The principle of the Silverthorne case has been reaffirmed by the Supreme Court in Nardone v. United States, 308 U.S. 338, 341, 60 S. Ct. 266, 84 L. Ed. 307 (1939), and in Wong Sun v. United States, 371 U.S. 471, 487, 83 S. Ct. 407, 9 L. Ed. 2d 441 (1962). The principle has been applied by the Second Circuit in Wagman v. Arnold, 257 F.2d 272, 276 (1958), a case in which, like the instant case, it was found that the government agents had knowledge of the existence of corporate records independent of the illegal search and seizure; and in United States v. Sheba Bracelets, 248 F.2d 134, 141 (2d Cir. 1957), cert. denied 355 U.S. 904, 78 S. Ct. 330, 2 L. Ed. 2d 259, where, likewise, the court allowed the use of evidence found to have reached government agents from a legal and independent source despite the fact that that same evidence had been illegally obtained five years earlier by government agents.
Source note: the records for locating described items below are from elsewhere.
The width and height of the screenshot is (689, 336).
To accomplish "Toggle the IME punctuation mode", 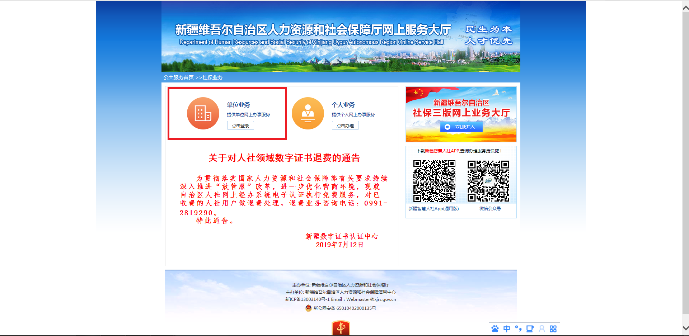I will click(518, 329).
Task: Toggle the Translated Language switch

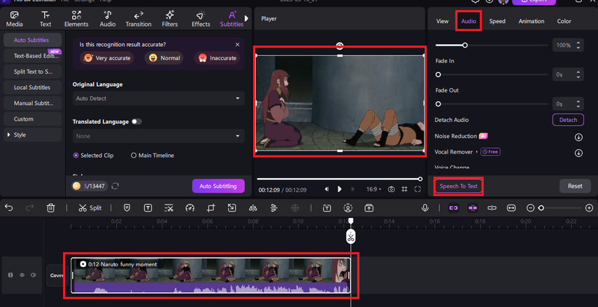Action: [136, 121]
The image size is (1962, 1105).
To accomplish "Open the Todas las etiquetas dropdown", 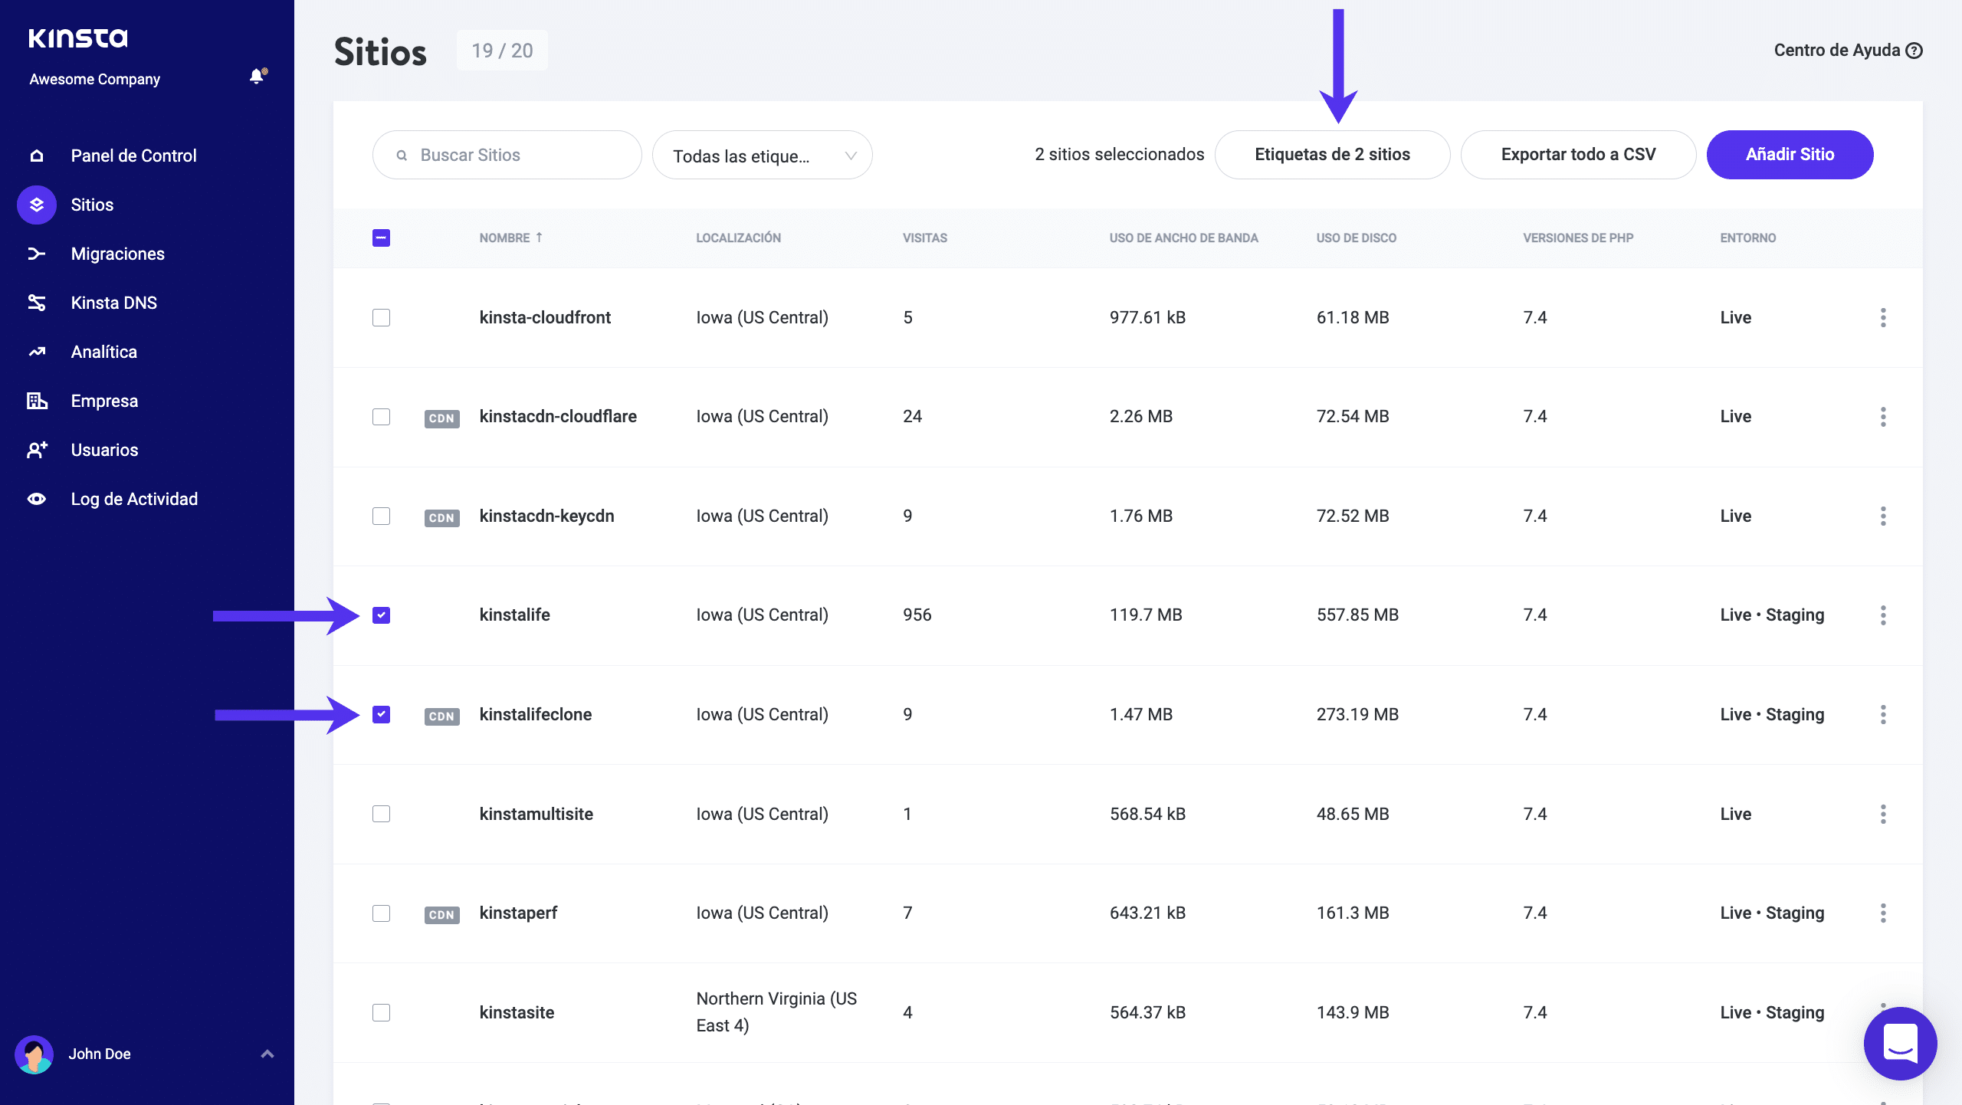I will click(x=762, y=156).
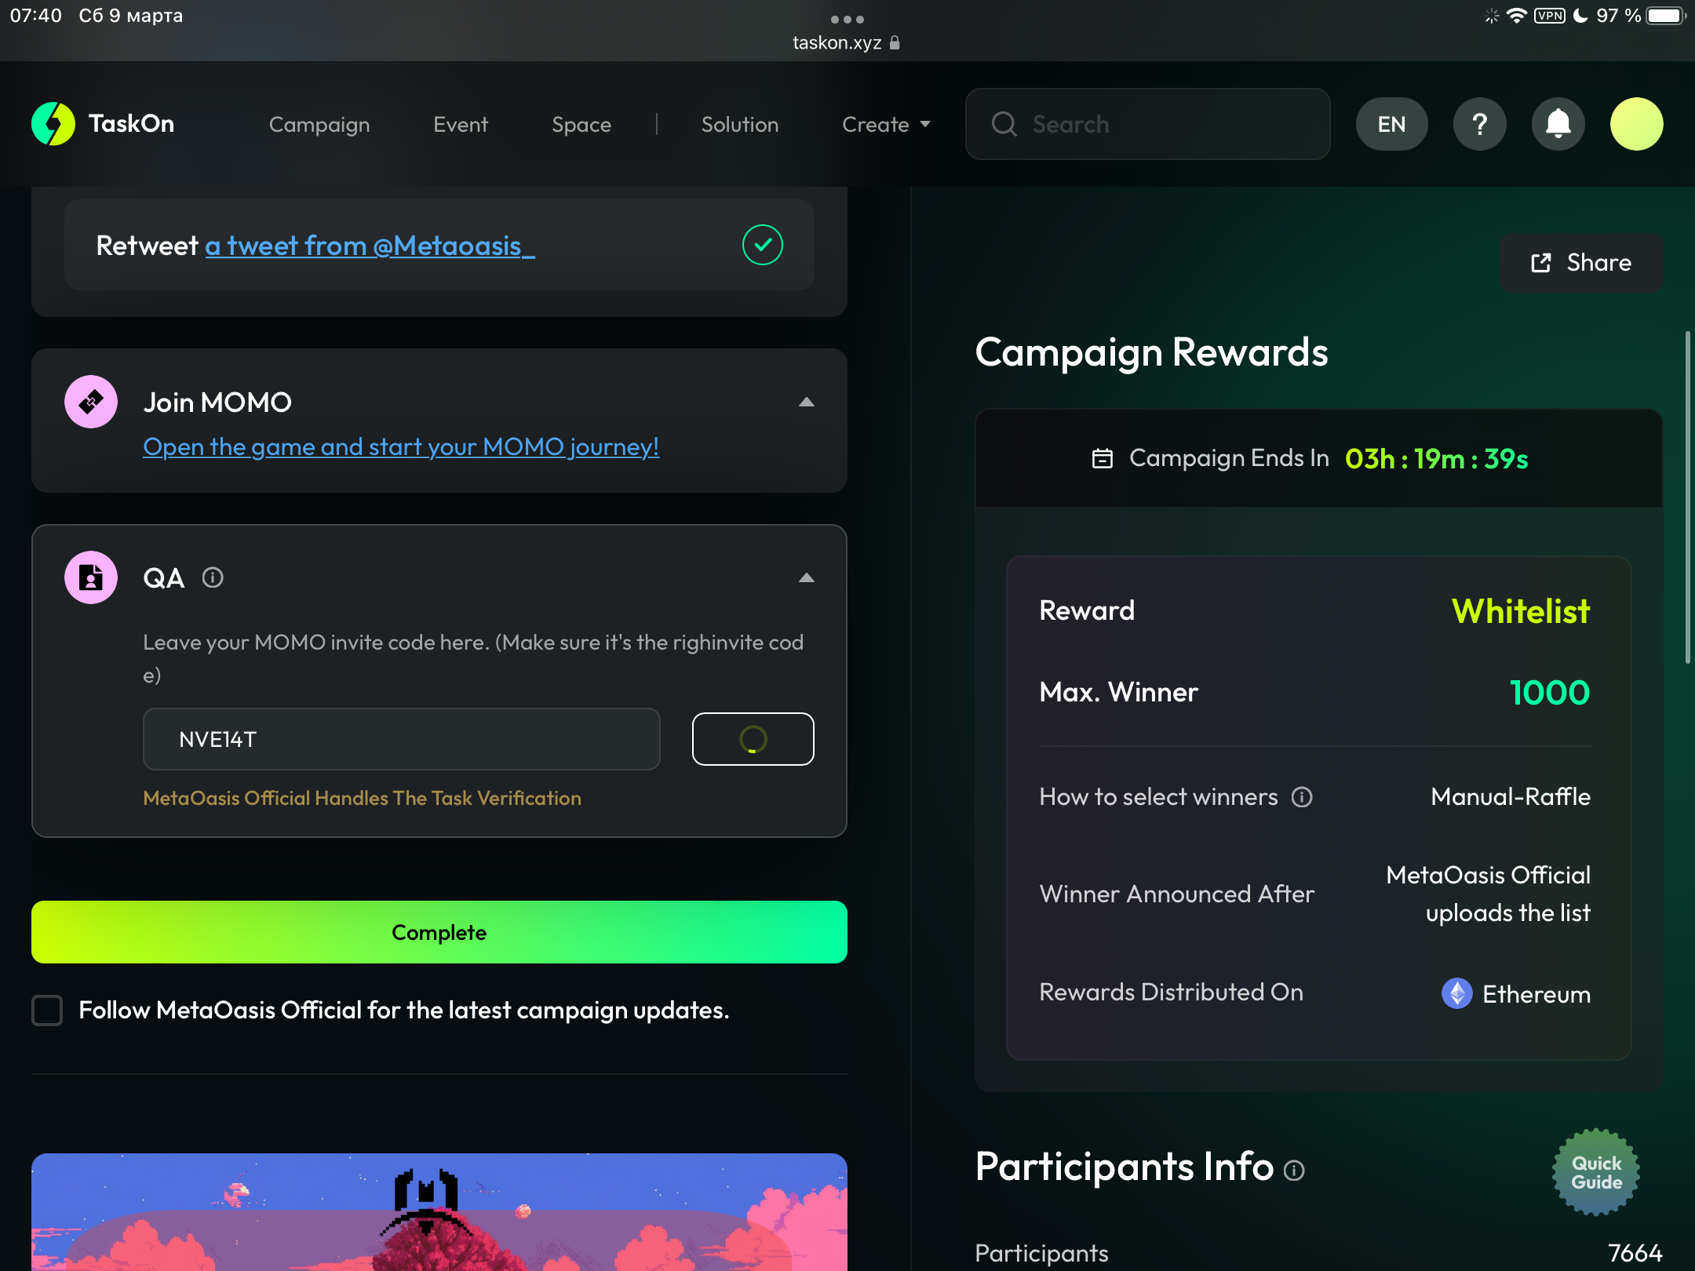
Task: Open the MOMO journey game link
Action: click(x=400, y=446)
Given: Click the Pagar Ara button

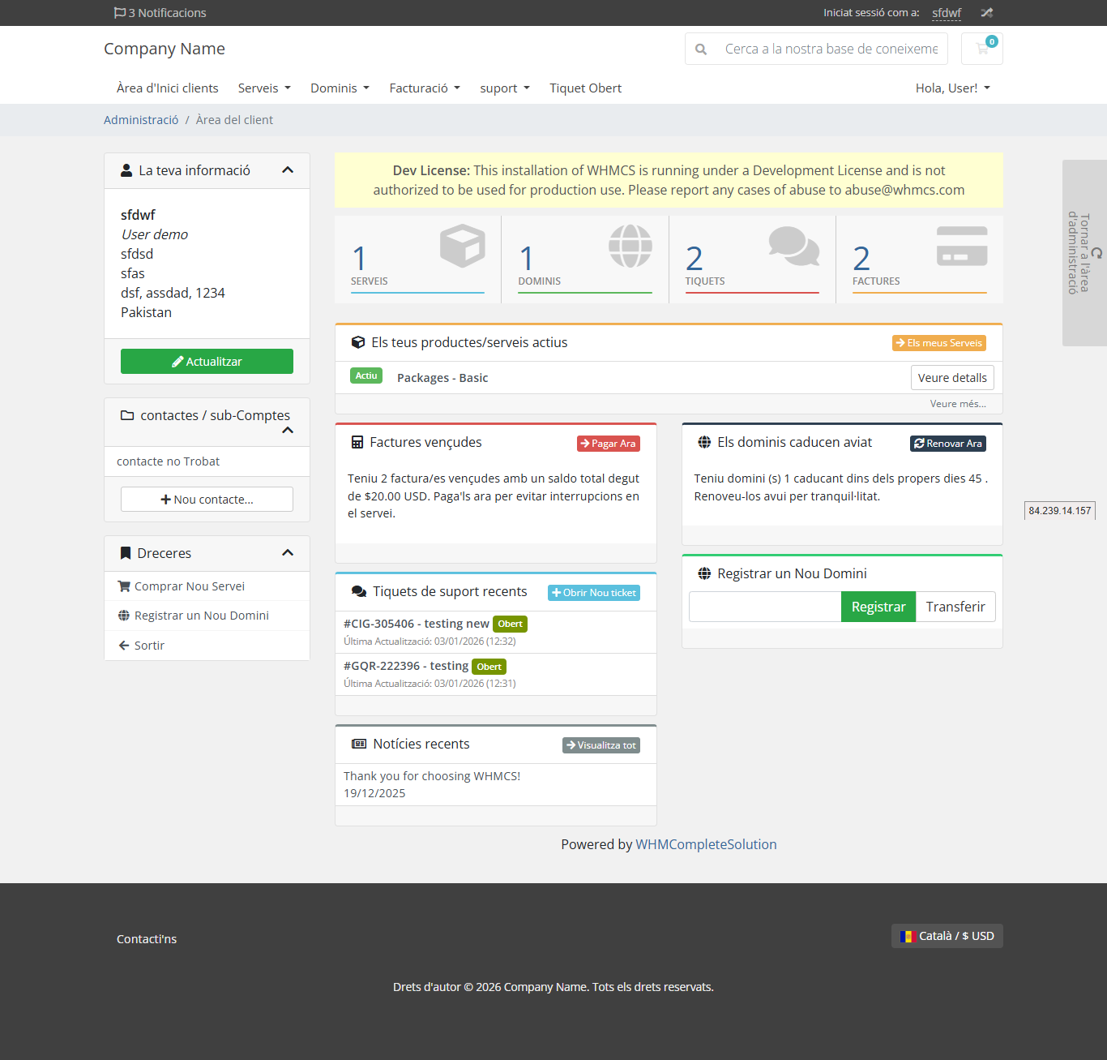Looking at the screenshot, I should point(608,444).
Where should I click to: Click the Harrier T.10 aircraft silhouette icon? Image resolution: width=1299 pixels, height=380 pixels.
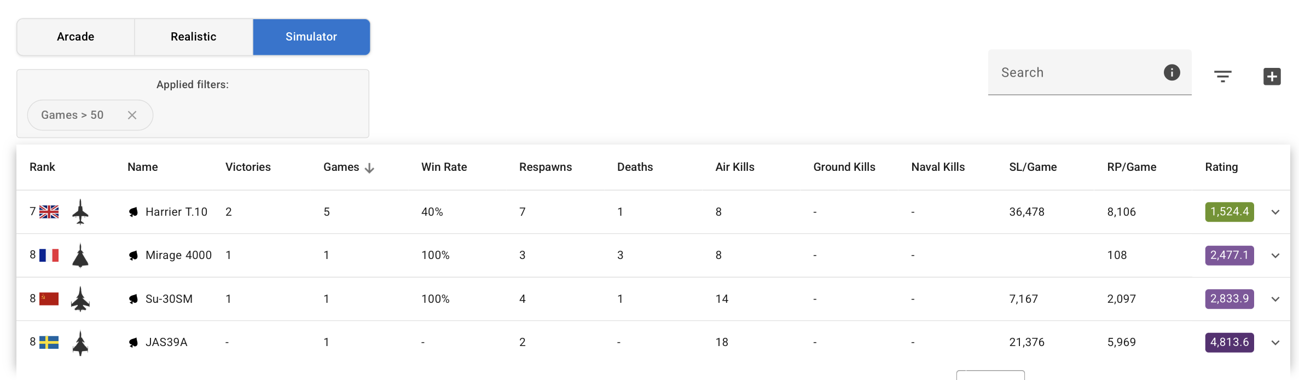pos(80,212)
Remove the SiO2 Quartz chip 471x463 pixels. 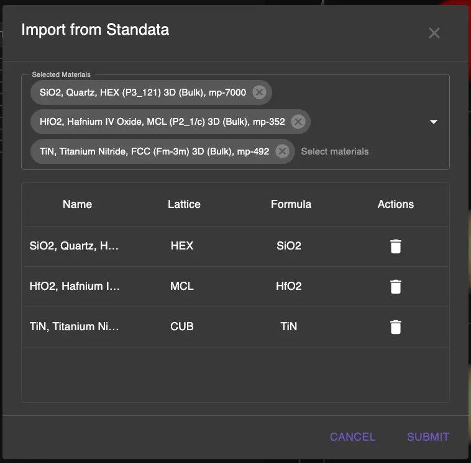pos(259,92)
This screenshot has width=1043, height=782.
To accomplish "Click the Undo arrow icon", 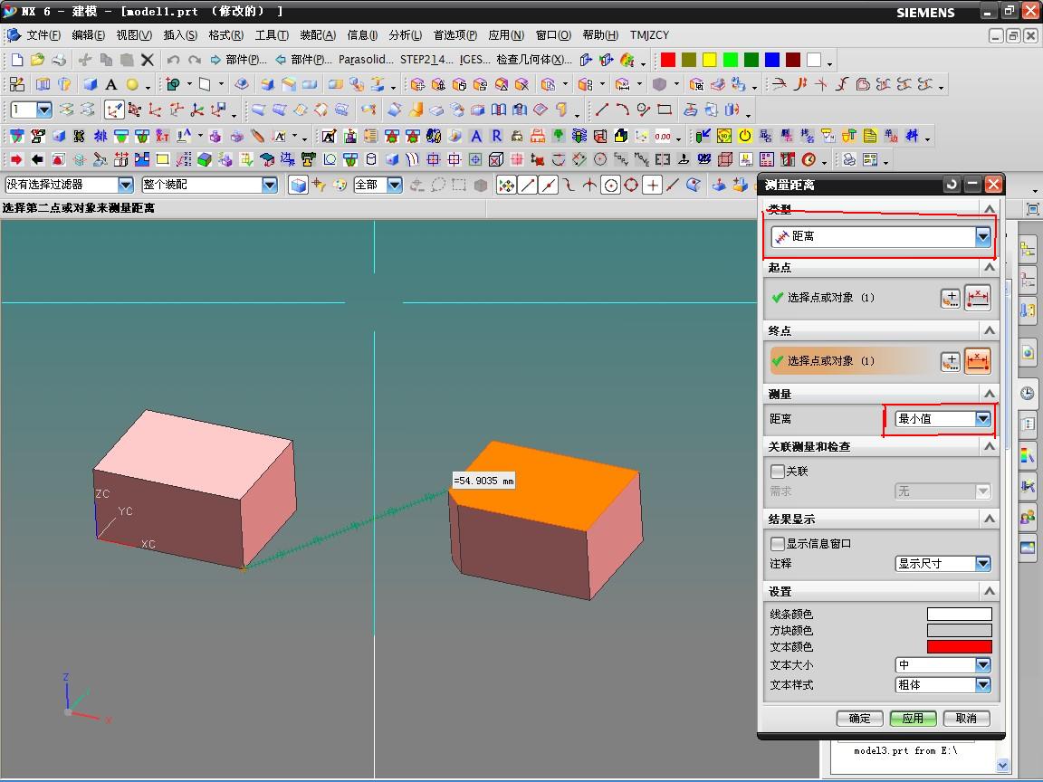I will coord(173,60).
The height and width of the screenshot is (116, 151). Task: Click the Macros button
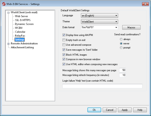[131, 27]
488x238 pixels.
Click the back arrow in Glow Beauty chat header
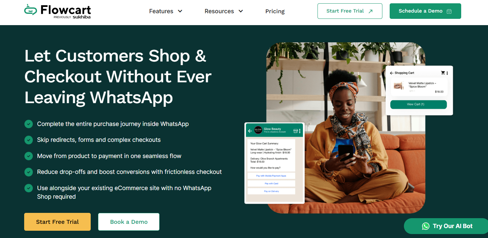(x=250, y=131)
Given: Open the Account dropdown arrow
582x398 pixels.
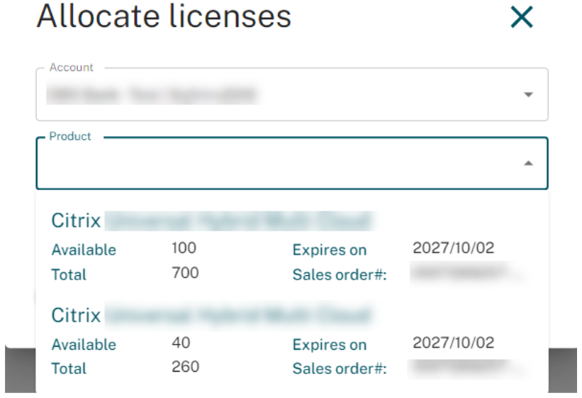Looking at the screenshot, I should (527, 94).
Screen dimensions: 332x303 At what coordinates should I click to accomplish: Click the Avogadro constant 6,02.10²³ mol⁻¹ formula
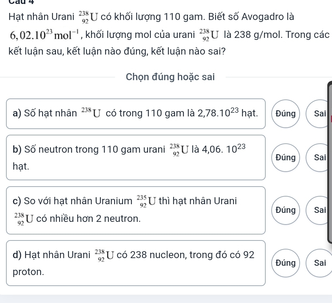[x=44, y=35]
The order of the district court herein is not violative of any asserted rights of appellants. It is consistent with the doctrine of the Silverthorne Lumber, Nardone, and Wong Sun cases. To strike down the district court's order on the facts of this case would be a perversion of the Fourth Amendment conferring upon appellants a windfall benefit far beyond anything required by the Fourth or Fifth Amendments. Cf. Walder v. United States, 347 U.S. 62, 74 S. Ct. 354, 98 L. Ed. 503 (1953).
Judgment will be entered affirming the judgment of the District Court.